▶ SOURCE DATA

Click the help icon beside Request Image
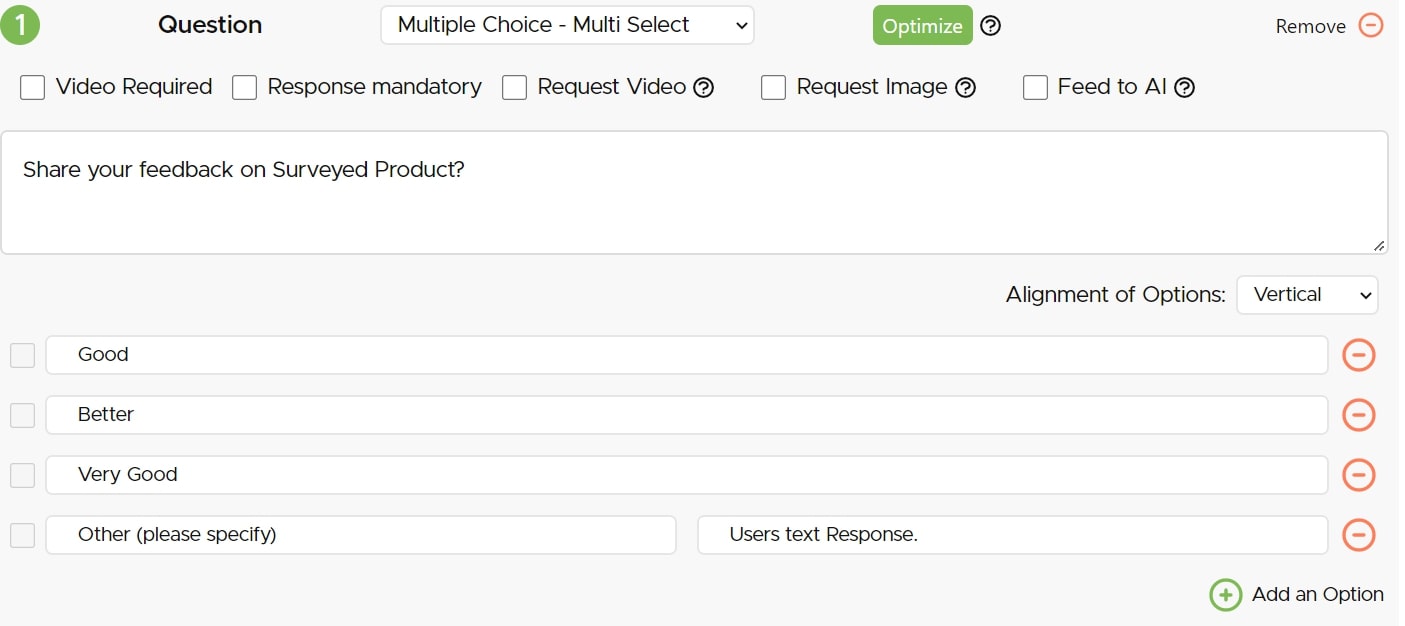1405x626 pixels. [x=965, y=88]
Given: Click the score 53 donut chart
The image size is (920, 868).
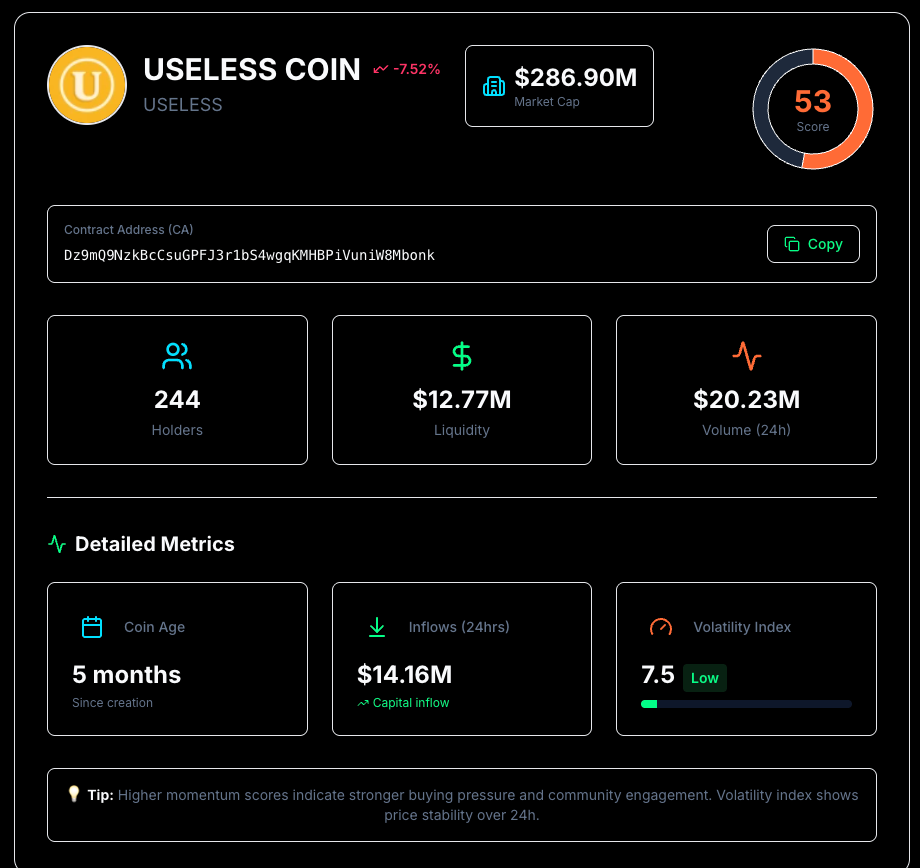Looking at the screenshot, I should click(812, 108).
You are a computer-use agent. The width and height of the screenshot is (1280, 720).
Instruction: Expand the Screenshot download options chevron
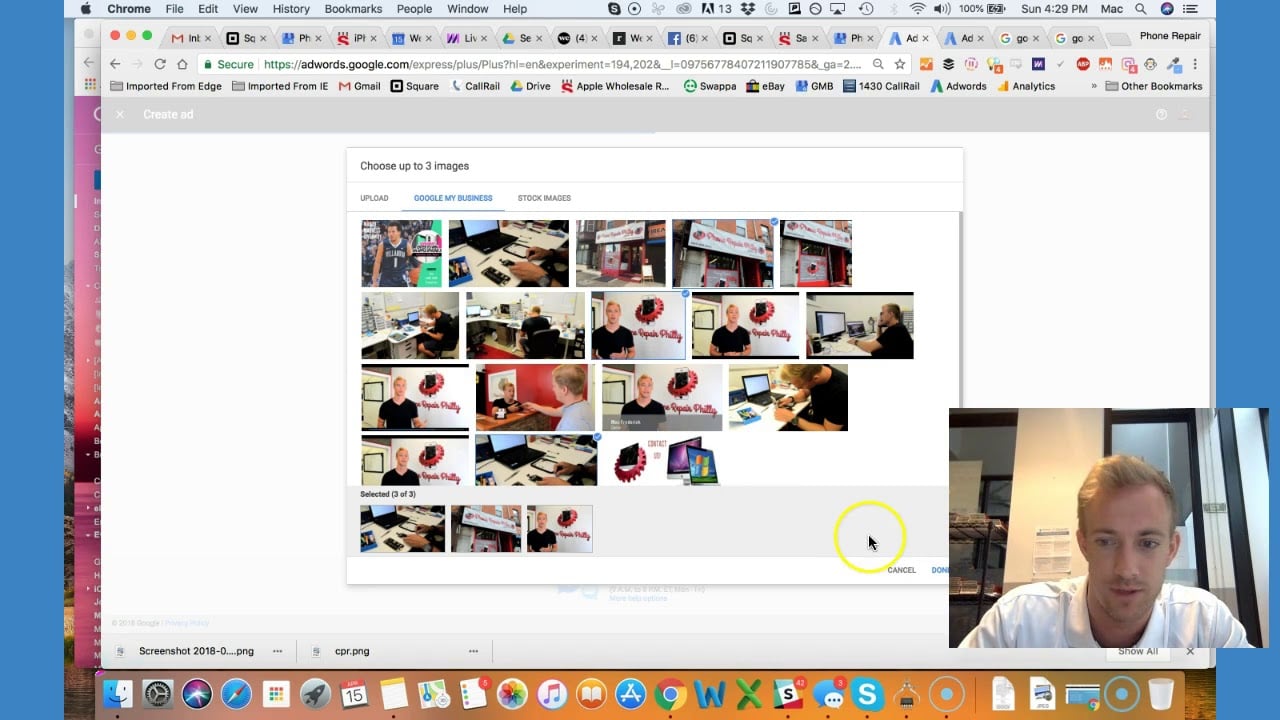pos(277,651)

▶ YOUR GOAL
Format these lines as a numbered list, skipping any blank lines and leaving out the pictures.

▶ SOLUTION
1. Click the help icon beside Request Image
2. 1405x626 pixels. [x=965, y=88]
3. Given: Click the score 53 donut chart
4. The image size is (920, 868).
5. Looking at the screenshot, I should click(812, 108).
6. You are a computer-use agent. The width and height of the screenshot is (1280, 720).
7. Instruction: Expand the Screenshot download options chevron
8. pos(277,651)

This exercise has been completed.